A introdução da disciplina da Libras no Ensino Superior é bastante recente, havendo uma carência de estudos ainda que possam subsidiar a atuação dos professores a ministrá-la. Também é importante mencionar que, apesar da legislação brasileira ter reconhecido a Libras como língua utilizada pelas pessoas surdas no Brasil, esta ainda não usufrui do mesmo status linguístico que as línguas orais.

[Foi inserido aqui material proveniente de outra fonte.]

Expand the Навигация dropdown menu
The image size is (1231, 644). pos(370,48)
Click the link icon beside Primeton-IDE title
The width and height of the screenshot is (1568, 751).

Diante deste quadro, entende-se que o estudo da variação linguística precisa ser contemplado no currículo da disciplina no Ensino Superior, a fim de desconstruir a visão monolítica existente em relação às Línguas de Sinais, tal qual ocorre com as orais. Entende-se que o estudo sistemático deste fenômeno linguístico pode contribuir significativamente para desconstruir os preconceitos remanescentes em relação à Libras, ao fomentar a percepção de que esta, como todas as línguas, é acima de tudo um fenômeno social e, portanto, influenciada pela comunidade que a usa, de acordo com o contexto histórico, geográfico e sociocultural.

Notas

1 Observa-se que, de acordo com o Decreto 5.626/2005, são considerados cursos de formação de professores todos os cursos de licenciatura, nas diferentes áreas do conhecimento, o curso normal de nível médio, o curso superior, o curso de Pedagogia e o curso de Educação Especial.
2 Pidgin não é uma língua natural, mas apenas um sistema de comunicação rudimentar, alinhavado por pessoas que falam línguas diferentes e que precisam de comunicar” (RANGEL, 2013, p. 102).
3 O fato dos primogênitos surdos não terem direito à herança colocava em risco toda a riqueza da família. Neste sentido, importante observar que a incidência de surdos entre a nobreza era significativa, na medida em que os casamento entre os membros da própria família era usual, visto que esta era uma estratégia adotada para não dividirem suas riquezas com outras (ANDREIS-WITKOSKI, 2015).
4 Pedir a bênção é uma tradição antiga também entre as famílias brasileiras. Esta ação se constituía em as crianças pedirem a bênção para o pai e a mãe, beijando-lhes o dorso da mão estendida em direção a elas. Tal prática se estendia a outros familiares como aos avós, tios e, até mesmo, ao pastor.